In the back of a green filing cabinet, third drawer down, is a stack of fanfold computer paper about two inches thick. Across the front of it is the date it was printed: January 17, 1987. Above that, a cryptic account ID in larger letters: STG8384. It's a package of correspondence, one letter per page, from my first few months away from home. I am STG8384, and that package tangibly represents the most valuable benefit I took away from that year at Oberlin College: my development as a social and sexual creature, facilitated by electronic mail.

I remember that lonely first year, spending twenty or more hours per week in the computing center. I didn't feel able to meet anyone face to face: I had no ready-made community as a background in which to be social, and getting to know others "a la carte" was too intimidating. But through mailing lists and primitive VMS-based bulletin boards, I got used to seeing the same account IDs over and over again. Eventually I learned that SJB0274 was the gregarious but vulnerable Jodi from Chicago, SSG8776 was Stephen with the fine baritone singing voice, SJB5983 was a thoughtful Christian named John with a love for philosophical discussions. And finally, yes, I got to trust and like some of them well enough to explore feelings about sex and love.

Oberlin was only one place where electronic mail and chat has helped me to meet people, whether sexually or just as friends. It has been my way into societies around the world where I would otherwise have no entry. In Cincinnati, late-night sessions on a 300-baud modem introduced me to international chat and local bulletin board systems (BBSes). Visiting the San Francisco area for the first time, a BBS was my guide to a community of fat people and those who (like me) prefer them.

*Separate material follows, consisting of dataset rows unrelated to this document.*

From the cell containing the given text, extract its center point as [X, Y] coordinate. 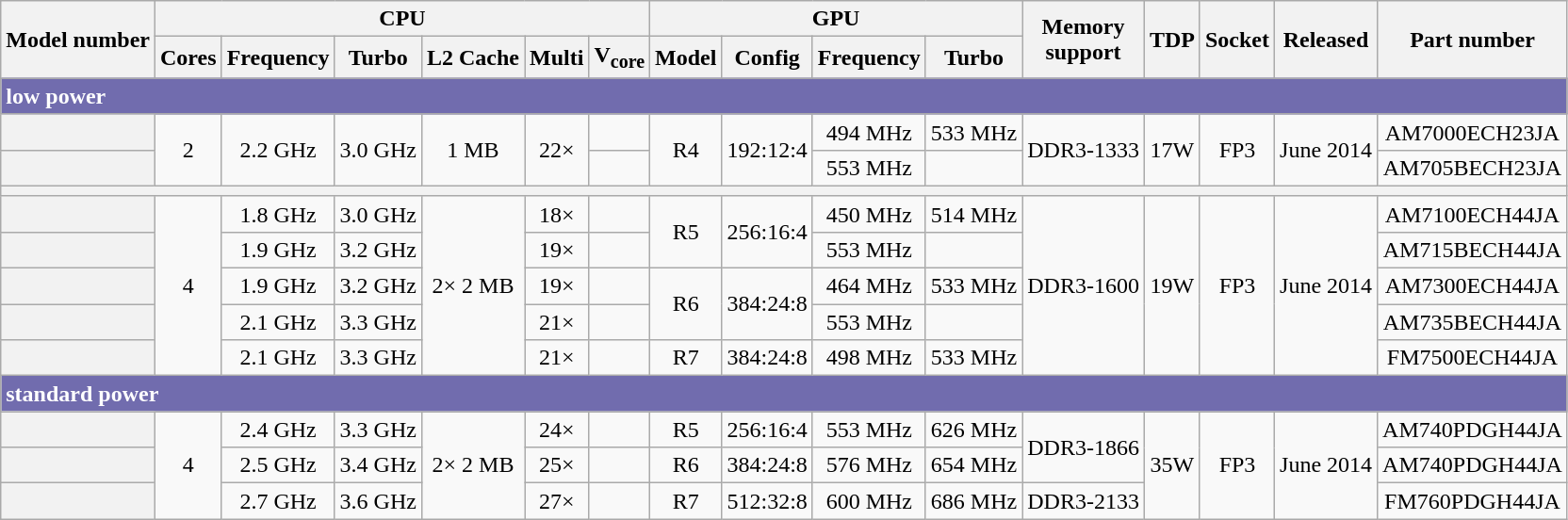
AM735BECH44JA [1473, 322]
27× [556, 501]
25× [556, 465]
FM7500ECH44JA [1473, 358]
498 MHz [869, 358]
Part number [1473, 40]
AM7300ECH44JA [1473, 286]
DDR3-1333 [1084, 150]
GPU [837, 19]
192:12:4 [767, 150]
464 MHz [869, 286]
standard power [784, 394]
AM7000ECH23JA [1473, 132]
Vcore [620, 57]
1 MB [473, 150]
2 [188, 150]
19W [1172, 286]
Memorysupport [1084, 40]
DDR3-1866 [1084, 448]
AM705BECH23JA [1473, 168]
2.5 GHz [278, 465]
DDR3-1600 [1084, 286]
514 MHz [973, 214]
L2 Cache [473, 57]
3.6 GHz [378, 501]
17W [1172, 150]
low power [784, 96]
686 MHz [973, 501]
CPU [401, 19]
Released [1327, 40]
2.2 GHz [278, 150]
AM715BECH44JA [1473, 250]
Model number [78, 40]
Cores [188, 57]
Model [686, 57]
Config [767, 57]
FM760PDGH44JA [1473, 501]
TDP [1172, 40]
AM7100ECH44JA [1473, 214]
18× [556, 214]
Multi [556, 57]
35W [1172, 465]
Socket [1236, 40]
3.4 GHz [378, 465]
R4 [686, 150]
626 MHz [973, 430]
22× [556, 150]
DDR3-2133 [1084, 501]
450 MHz [869, 214]
24× [556, 430]
654 MHz [973, 465]
2.4 GHz [278, 430]
576 MHz [869, 465]
494 MHz [869, 132]
2.7 GHz [278, 501]
1.8 GHz [278, 214]
512:32:8 [767, 501]
600 MHz [869, 501]
Provide the [x, y] coordinate of the cell's center where the given text is located.  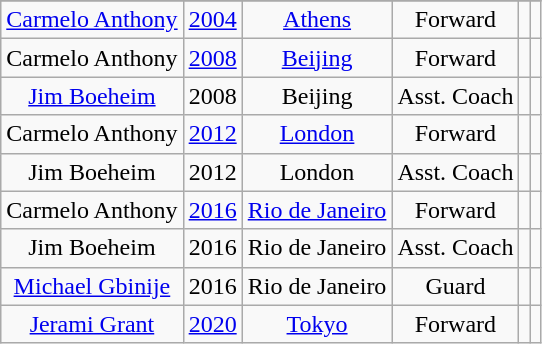
Tokyo [317, 324]
2020 [212, 324]
Michael Gbinije [92, 286]
Jerami Grant [92, 324]
Athens [317, 20]
Guard [456, 286]
2004 [212, 20]
Extract the (x, y) coordinate from the center of the cell holding the provided text.  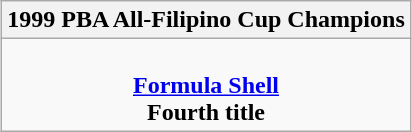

In a Dutch city foreign to me, I was invited to a party as the result of logging into yet another BBS, Paisley Park. And since I still like to travel, national online services, the World-Wide Web, IRC and Usenet newsgroups continue to act as my yenta when I go out looking for dates.

It's hard for me to write about sex on the 'net without discussing other kinds of connections I've made through it. When I regard the memory-mosaic of people I've met via online media, the importance of a given experience doesn't entirely depend on whether we had sex. I've learned to better enjoy a range of relationships as they are -- àa la carte -- and have taken advantage of the extensive menu provided by the online world.